Abstract
Decomposing an exposure effect on an outcome into separate natural indirect effects through multiple mediators requires strict assumptions, such as correctly postulating the causal structure of the mediators, and no unmeasured confounding among the mediators. In contrast, interventional indirect effects for multiple mediators can be identified even when – as often – the mediators either have an unknown causal structure, or share unmeasured common causes, or both. Existing estimation methods for interventional indirect effects require calculating each distinct indirect effect in turn. This can quickly become unwieldy or unfeasible, especially when investigating indirect effect measures that may be modified by observed baseline characteristics. In this article, we introduce simplified estimation procedures for such heterogeneous interventional indirect effects using interventional effect models. Interventional effect models are a class of marginal structural models that encode the interventional indirect effects as causal model parameters, thus readily permitting effect modification by baseline covariates using (statistical) interaction terms. The mediators and outcome can be continuous or noncontinuous. We propose two estimation procedures: one using inverse weighting by the counterfactual mediator density or mass functions, and another using Monte Carlo integration. The former has the advantage of not requiring an outcome model, but is susceptible to finite sample biases due to highly variable weights. The latter has the advantage of consistent estimation under a correctly specified (parametric) outcome model, but is susceptible to biases due to extrapolation. The estimators are illustrated using publicly available data assessing whether the indirect effects of self-efficacy on fatigue via self-reported post-traumatic stress disorder symptoms vary across different levels of negative coping among health care workers during the COVID-19 outbreak.
Funding source: Research Foundation - Flanders (FWO)
Award Identifier / Grant number: G019317N
Acknowledgments
The authors would like to thank the Editor, and three reviewers, for their comments on prior versions of this manuscript. Computational resources and services were provided by the VSC (Flemish Supercomputer Center), funded by the FWO and the Flemish Government - department EWI.

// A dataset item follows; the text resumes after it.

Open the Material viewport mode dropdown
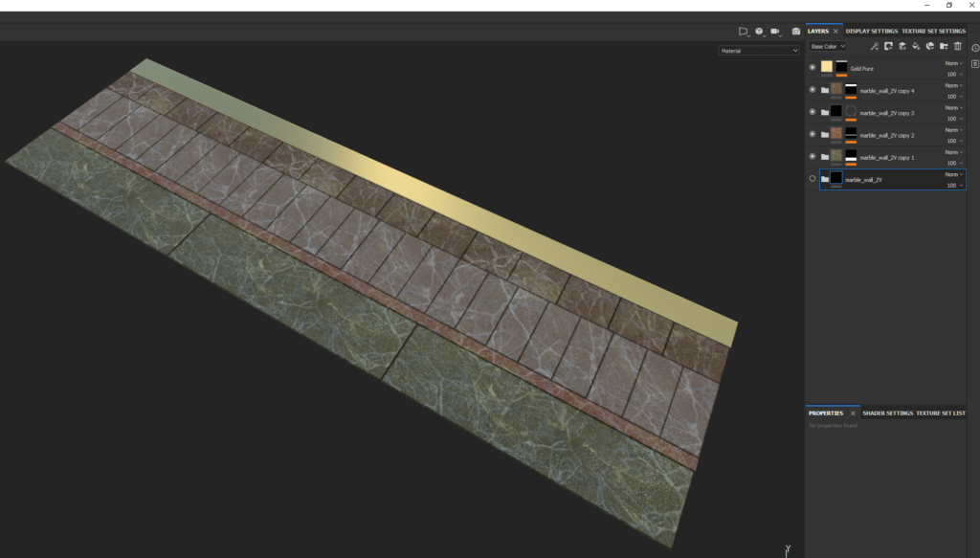 point(760,51)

Research funding: This research was supported by the Research Foundation - Flanders (FWO) under Grant G019317N.
Author contributions: All authors have accepted responsibility for the entire content of this manuscript and approved its submission. The content is solely the responsibility of the authors and does not represent the official views of the authors’ institutions or FWO.
Competing interests: Authors state no conflict of interest.
Informed consent: Not applicable.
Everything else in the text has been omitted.